* WORK TO COMPLETE *
Lay out the records from the line containing "Task: Click the MacBook icon in the path bar" through the line containing "Toggle the Max" as a Markdown table with the columns Row and Line, with one row per line and blank lines omitted.

* EXTRACTED DATA *
--------------------------------------------------

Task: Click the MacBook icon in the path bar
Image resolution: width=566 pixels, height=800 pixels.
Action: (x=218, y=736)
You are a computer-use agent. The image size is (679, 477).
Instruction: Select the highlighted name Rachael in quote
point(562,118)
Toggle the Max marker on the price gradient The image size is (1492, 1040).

--------------------------------------------------

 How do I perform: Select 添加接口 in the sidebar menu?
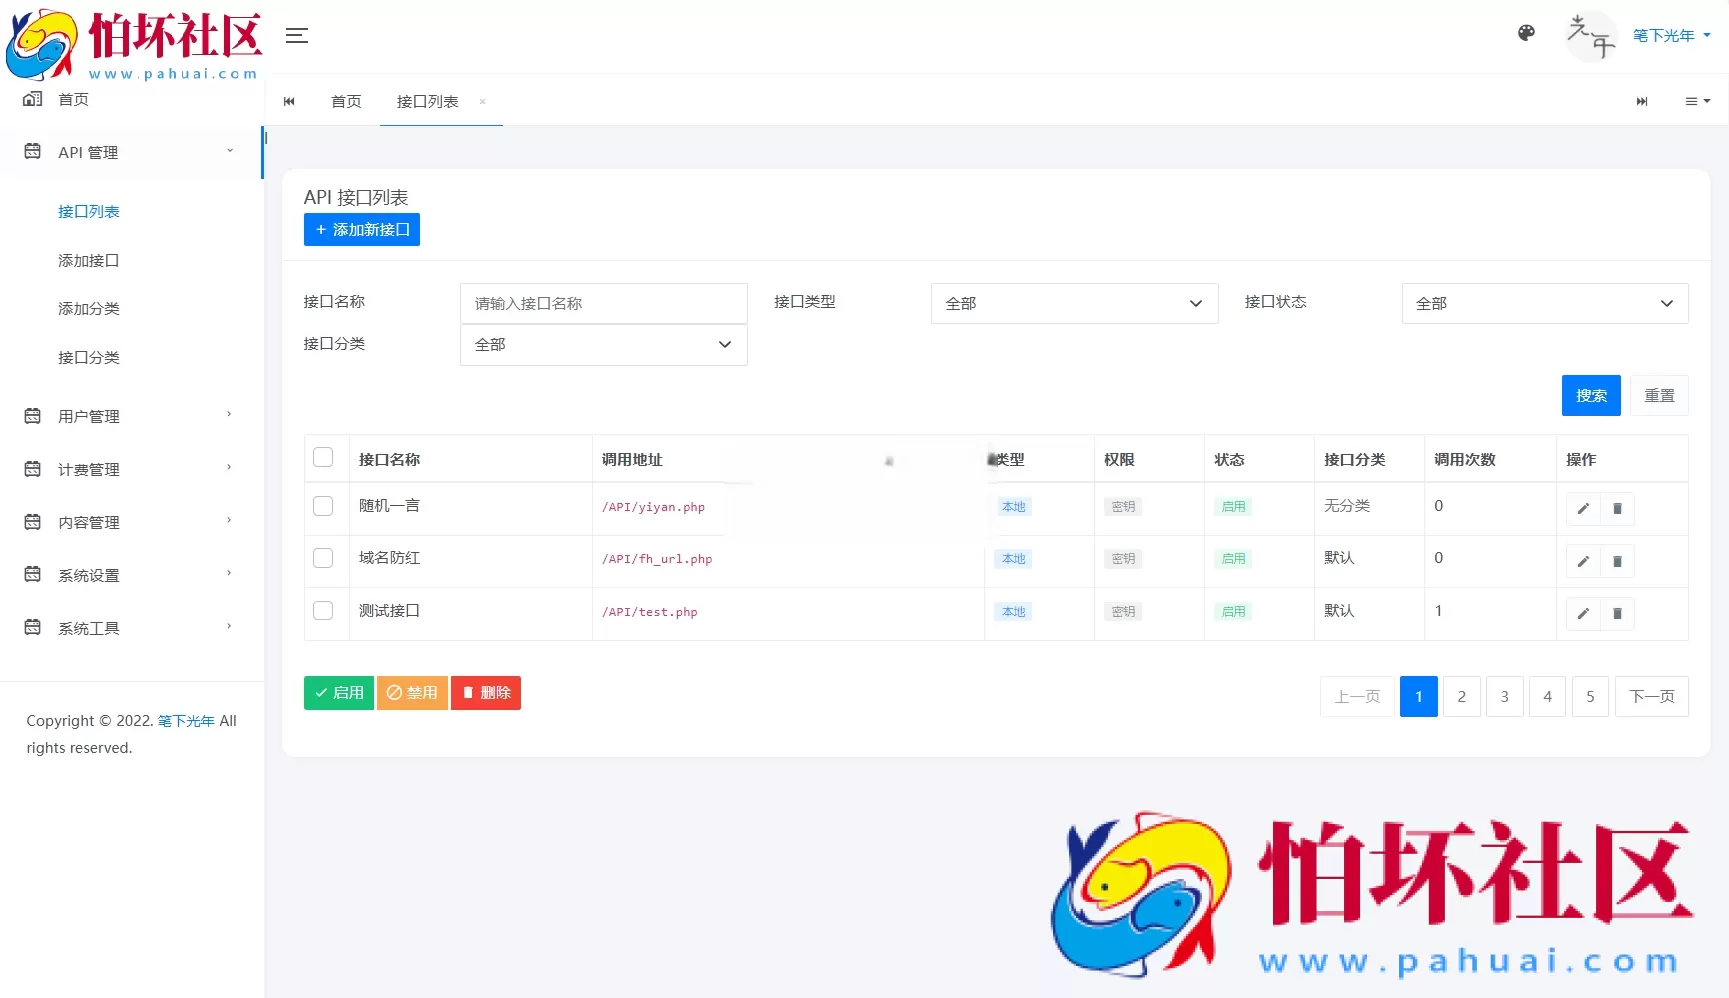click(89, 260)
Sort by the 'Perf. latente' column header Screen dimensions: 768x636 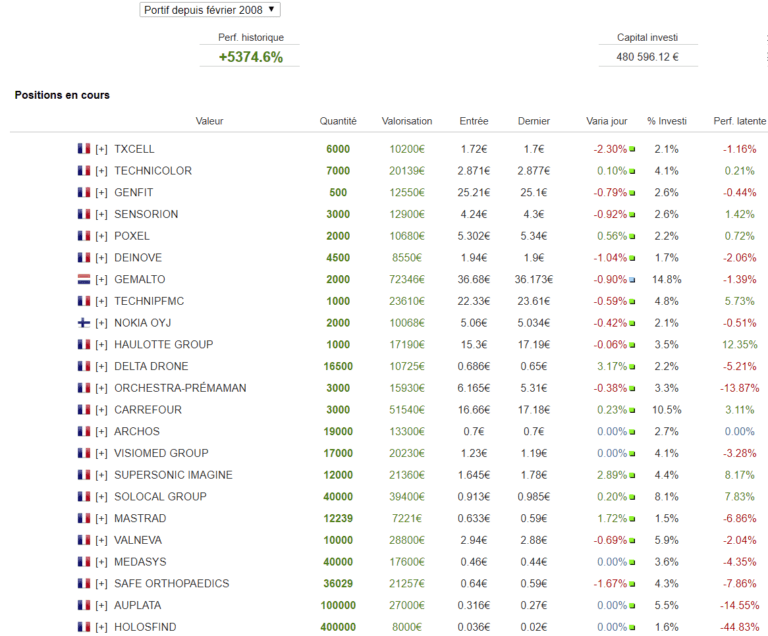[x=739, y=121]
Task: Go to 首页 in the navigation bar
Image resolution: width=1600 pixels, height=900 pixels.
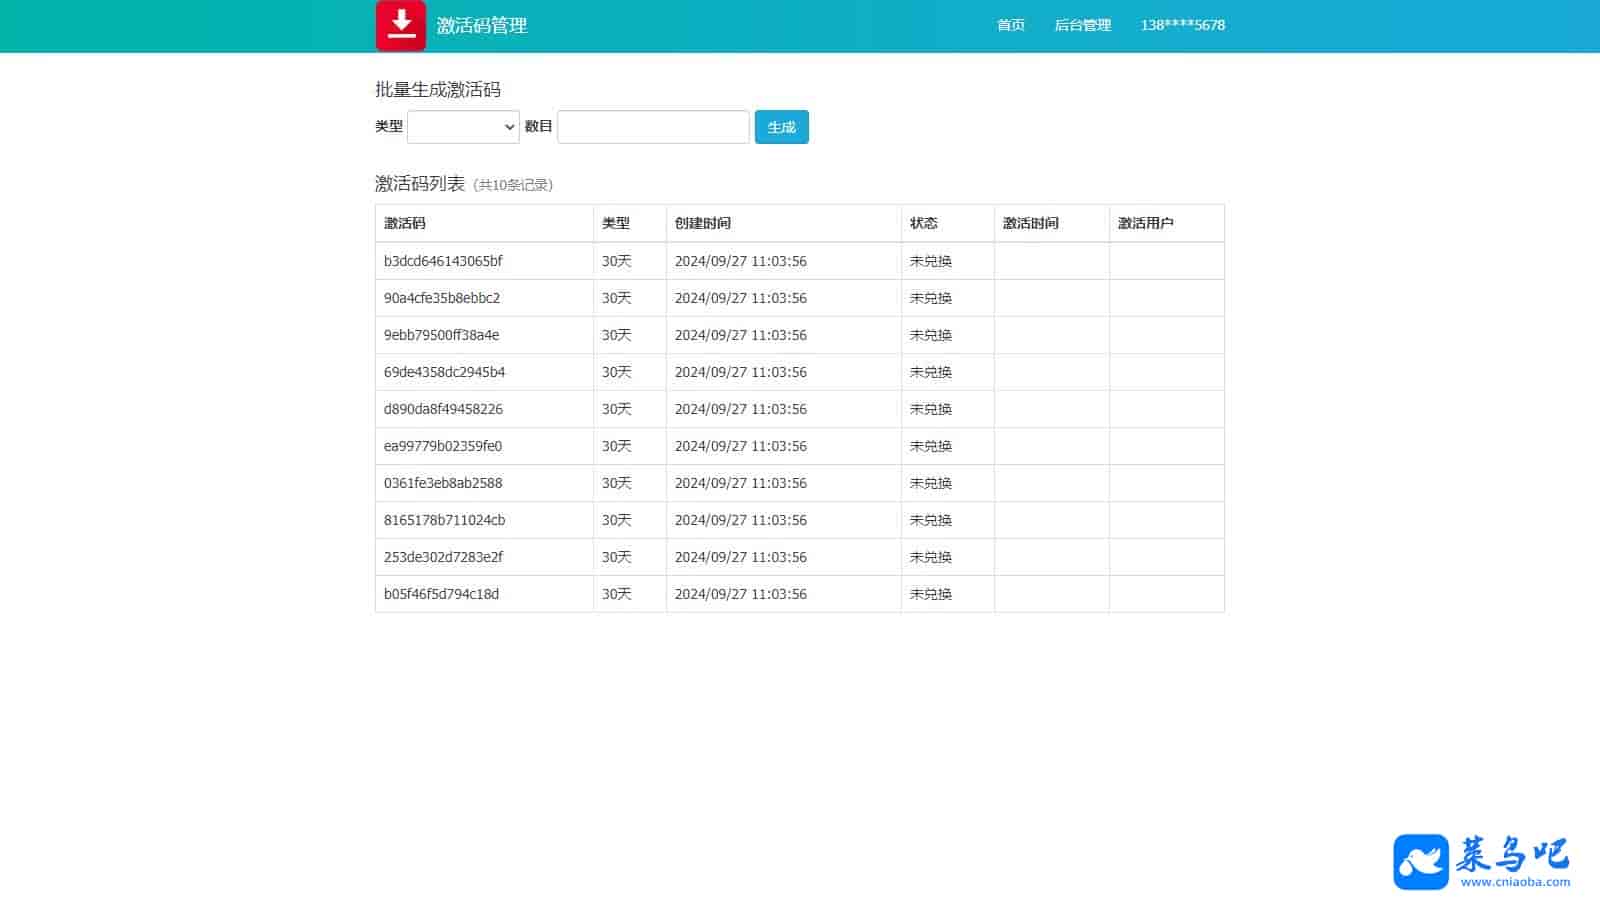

--------------------------------------------------

* EXPECTED OUTPUT *
| Row | Line |
|---|---|
| 1 | Task: Click the MacBook icon in the path bar |
| 2 | Image resolution: width=566 pixels, height=800 pixels. |
| 3 | Action: (x=218, y=736) |
| 4 | You are a computer-use agent. The image size is (679, 477). |
| 5 | Instruction: Select the highlighted name Rachael in quote |
| 6 | point(562,118) |
| 7 | Toggle the Max marker on the price gradient The image size is (1492, 1040). |